**Required actions**:
1) Copy the bike light thread word for word from "## Cush (9 Aug" to "Cateyes on E bay.".
2) In the bike light thread, which lamp does Cush say will not fit on the helmet without some Heath Robinson work?

**Excerpt to read**:
+===+
Whatever you use, position it well. At 5:30pm yesterday in brilliant sunshine I was seriously distracted and almost dazzled by some unthinking tit running a strobe light pointing upwards away from the road.


----------



## Cush (9 Aug 2013)

Gaz, Tony enjoy d. Thanks for your input. The way I see it; it is the same as when I was walking. Two pair of cheap Regatta trousers lasted the equivalent to one expensive pair of (say) Rohan. but if you snagged your hintend on a bit of barbed wire the first time you had your new trousers on, then the Rohan was as useless as the cheap O and you finished up with an expensive pair of garden trousers instead of a cheap pair. I need a heavy beam light that will get me through two all night "begging bowl rides". My Petzel walking lamp will not fit on to my helmet with out a bit of Heath Robinson work, which would probably fall to bits halfway through the first ride. After these two rides I revert back to my normal night riding which is mainly on well lit roads. I have to admit I have looked at a couple of Cateyes on E bay.


----------



## DWiggy (9 Aug 2013)
+===+
**Provided records**:
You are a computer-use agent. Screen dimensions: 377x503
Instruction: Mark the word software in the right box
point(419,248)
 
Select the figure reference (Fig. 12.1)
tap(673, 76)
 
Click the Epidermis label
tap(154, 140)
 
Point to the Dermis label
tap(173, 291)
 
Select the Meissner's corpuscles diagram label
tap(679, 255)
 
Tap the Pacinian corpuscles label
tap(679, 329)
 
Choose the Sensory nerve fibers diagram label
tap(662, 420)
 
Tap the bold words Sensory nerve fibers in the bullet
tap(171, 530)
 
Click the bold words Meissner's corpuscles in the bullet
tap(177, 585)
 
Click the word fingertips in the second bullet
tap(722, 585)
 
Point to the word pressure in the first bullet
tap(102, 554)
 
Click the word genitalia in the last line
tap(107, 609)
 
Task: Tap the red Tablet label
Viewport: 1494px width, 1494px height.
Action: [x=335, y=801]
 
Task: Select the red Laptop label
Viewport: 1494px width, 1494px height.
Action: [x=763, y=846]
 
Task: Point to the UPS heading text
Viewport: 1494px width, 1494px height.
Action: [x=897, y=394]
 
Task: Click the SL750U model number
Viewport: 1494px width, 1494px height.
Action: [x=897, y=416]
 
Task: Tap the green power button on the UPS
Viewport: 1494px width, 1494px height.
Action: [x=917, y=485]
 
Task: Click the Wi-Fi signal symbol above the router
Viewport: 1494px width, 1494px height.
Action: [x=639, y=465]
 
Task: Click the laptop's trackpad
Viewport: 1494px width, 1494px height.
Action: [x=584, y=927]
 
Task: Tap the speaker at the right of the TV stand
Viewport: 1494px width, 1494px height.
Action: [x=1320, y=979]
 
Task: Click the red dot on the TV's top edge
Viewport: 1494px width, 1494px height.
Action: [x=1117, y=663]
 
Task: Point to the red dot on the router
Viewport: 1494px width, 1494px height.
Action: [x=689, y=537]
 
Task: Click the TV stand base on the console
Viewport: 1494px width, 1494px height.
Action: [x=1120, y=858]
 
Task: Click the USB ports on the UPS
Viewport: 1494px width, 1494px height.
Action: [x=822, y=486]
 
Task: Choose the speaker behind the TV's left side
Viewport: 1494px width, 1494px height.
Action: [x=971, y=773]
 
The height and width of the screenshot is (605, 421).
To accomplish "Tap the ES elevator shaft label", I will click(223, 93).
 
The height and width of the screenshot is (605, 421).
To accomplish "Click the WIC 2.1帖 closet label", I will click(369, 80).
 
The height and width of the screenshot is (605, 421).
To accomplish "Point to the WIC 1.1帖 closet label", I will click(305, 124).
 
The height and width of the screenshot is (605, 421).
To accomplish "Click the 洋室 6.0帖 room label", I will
+===+
**Solution set**:
1)
## Cush (9 Aug 2013)

Gaz, Tony enjoy d. Thanks for your input. The way I see it; it is the same as when I was walking. Two pair of cheap Regatta trousers lasted the equivalent to one expensive pair of (say) Rohan. but if you snagged your hintend on a bit of barbed wire the first time you had your new trousers on, then the Rohan was as useless as the cheap O and you finished up with an expensive pair of garden trousers instead of a cheap pair. I need a heavy beam light that will get me through two all night "begging bowl rides". My Petzel walking lamp will not fit on to my helmet with out a bit of Heath Robinson work, which would probably fall to bits halfway through the first ride. After these two rides I revert back to my normal night riding which is mainly on well lit roads. I have to admit I have looked at a couple of Cateyes on E bay.

2) The Petzel walking lamp.